- _Tarea A_
Responda, según el texto sobre la sala de redacción, las preguntas siguientes:
(i) ¿Cuántas copias del Chicago Daily News arrojó el mensajero sobre el escritorio?
(ii) ¿Qué palabra le dirigió el editor asistente al reportero al entregarle el artículo?
(iii) ¿A quién consultaban los asistentes para decidir cómo manejar un artículo?
- _Tarea B_
Enumere todos los lugares cuyos reporteros, según el texto sobre la sala de redacción, telefoneaban a los editores de noticias locales.
- _Tarea C_
Transcriba del texto sobre la sala de redacción todo lo que va desde «Un mensajero irrumpió» hasta «una historia similar.».

Un mensajero irrumpió en el oscuro cuarto lanzando tres copias del Chicago Daily News, recién salidas de la imprenta, sobre el escritorio de las noticias locales. Los editores locales asistentes se lanzaron ávidamente sobre ellas revisando la primera plana para ver si la competencia los había vencido en algo. Uno de ellos lanzó un gruñido. De un solo movimiento arrancó un artículo y giró moviéndolo frente a la cara de un reportero que había cometido el error de permanecer demasiado cerca.
«Mejóralo», le demandó. Sin mirarlo, el reportero tomó el pedazo de papel y se dirigió a su escritorio para rápidamente hacer las llamadas telefónicas con las que podría producir una historia similar.
Los reporteros del ayuntamiento, del edificio del tribunal penal, del edificio del estado de Illinois y del departamento de policía hacían llamadas telefónicas a los editores de noticias locales para «suavizar» sus historias. Una vez que los reporteros proveyeran un rápido bosquejo de la situación, los asistentes podrían cubrir con su mano el teléfono y preguntar a su jefe, el editor de noticias locales, la decisión sobre como debía manejarse el artículo.

[Datos de anclaje en coordenadas de píxeles]
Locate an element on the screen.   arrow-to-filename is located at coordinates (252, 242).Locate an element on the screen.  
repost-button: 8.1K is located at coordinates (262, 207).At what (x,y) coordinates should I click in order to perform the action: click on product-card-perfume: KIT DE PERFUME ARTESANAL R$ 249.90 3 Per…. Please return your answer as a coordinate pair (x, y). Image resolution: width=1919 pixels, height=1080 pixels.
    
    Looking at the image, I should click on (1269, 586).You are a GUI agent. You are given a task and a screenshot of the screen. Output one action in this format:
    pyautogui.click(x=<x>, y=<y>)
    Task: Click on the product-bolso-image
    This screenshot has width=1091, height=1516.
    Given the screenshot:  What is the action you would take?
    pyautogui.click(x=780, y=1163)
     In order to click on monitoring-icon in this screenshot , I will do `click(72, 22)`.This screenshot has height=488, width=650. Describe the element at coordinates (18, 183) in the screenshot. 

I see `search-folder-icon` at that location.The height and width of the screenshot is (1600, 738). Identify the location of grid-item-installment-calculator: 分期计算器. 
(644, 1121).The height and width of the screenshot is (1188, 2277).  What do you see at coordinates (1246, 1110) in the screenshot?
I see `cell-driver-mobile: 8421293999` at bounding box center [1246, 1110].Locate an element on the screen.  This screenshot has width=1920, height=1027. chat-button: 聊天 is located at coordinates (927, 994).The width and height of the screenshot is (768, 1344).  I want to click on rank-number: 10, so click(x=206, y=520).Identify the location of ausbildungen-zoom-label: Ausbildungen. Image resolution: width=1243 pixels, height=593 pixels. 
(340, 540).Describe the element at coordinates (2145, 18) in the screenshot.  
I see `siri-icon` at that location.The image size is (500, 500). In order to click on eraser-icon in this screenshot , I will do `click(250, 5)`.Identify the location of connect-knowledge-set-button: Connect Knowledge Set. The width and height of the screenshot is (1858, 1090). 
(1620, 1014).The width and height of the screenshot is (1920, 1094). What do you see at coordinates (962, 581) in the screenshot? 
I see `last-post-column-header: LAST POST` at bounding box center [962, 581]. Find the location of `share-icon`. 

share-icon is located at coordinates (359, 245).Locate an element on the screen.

- _Respuesta A_
(i) Tres copias.
(ii) «Mejóralo».
(iii) A su jefe, el editor de noticias locales.

- _Respuesta B_
- El ayuntamiento
- El edificio del tribunal penal
- El edificio del estado de Illinois
- El departamento de policía

- _Respuesta C_
Un mensajero irrumpió en el oscuro cuarto lanzando tres copias del Chicago Daily News, recién salidas de la imprenta, sobre el escritorio de las noticias locales. Los editores locales asistentes se lanzaron ávidamente sobre ellas revisando la primera plana para ver si la competencia los había vencido en algo. Uno de ellos lanzó un gruñido. De un solo movimiento arrancó un artículo y giró moviéndolo frente a la cara de un reportero que había cometido el error de permanecer demasiado cerca.
«Mejóralo», le demandó. Sin mirarlo, el reportero tomó el pedazo de papel y se dirigió a su escritorio para rápidamente hacer las llamadas telefónicas con las que podría producir una historia similar.